Lady Allyson laughed, then stopped abruptly, tilted her head slightly to the side and didn't speak for a long moment. "I think supper's ready," she finally said, taking my arm and leading me back to the stairs.
"What was the clown's real name?" she asked as we descended.
"Joseph Meyer."
She nodded and smiled as we came down the remaining stairs.
"Here's something you might find intriguing," she said when we returned to the drawing room. "All of the interesting people in your story are Hungarian."
I'm sure my face registered my astonishment. "Really?"
"Wenceslas Kaszas, Kris Toth, Emil Barna, Joseph Meyer; all Hungarian surnames. Forenames too, for that matter."
"I thought 'Meyer' was Jewish."
"It could be. There are several spellings. He could be Jewish as well as Hungarian. I'm just telling you that Meyer is a common Hungarian name. I don't know about 'Jelly.' It could be a nickname."
"Wow," I said, impressed. "How do you know all this?"
"My mother was Hungarian. Do you think it's a coincidence?"
"If it is, I'll eat my hat."
"Ah," she said smiling and ushering me into the dining room. "But we're having roast beef."
Chapter 12
I was as tired as a Streisand arrangement when I got back to the office. It was late--maybe too late. I unlocked the door, turned on the light and saw Rocki Pilates sitting in the chair behind my desk wearing only a smile and nibbling a watercress sandwich.
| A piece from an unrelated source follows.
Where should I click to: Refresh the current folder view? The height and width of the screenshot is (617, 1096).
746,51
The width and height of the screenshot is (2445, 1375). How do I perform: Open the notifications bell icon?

"Where do you get watercress this time of night?" I asked, wondering if she'd stick to the leather when she got up.
"Down at the all night condiment market," she said with a wiggle and a seductive smile. I hadn't seen that much wiggle since I invested all my retirement income in Jenny Craig's version of Martin Luther's "Diet of Worms." She peeled herself from the seat with the sound of a giant kiss. "How 'bout a taste?"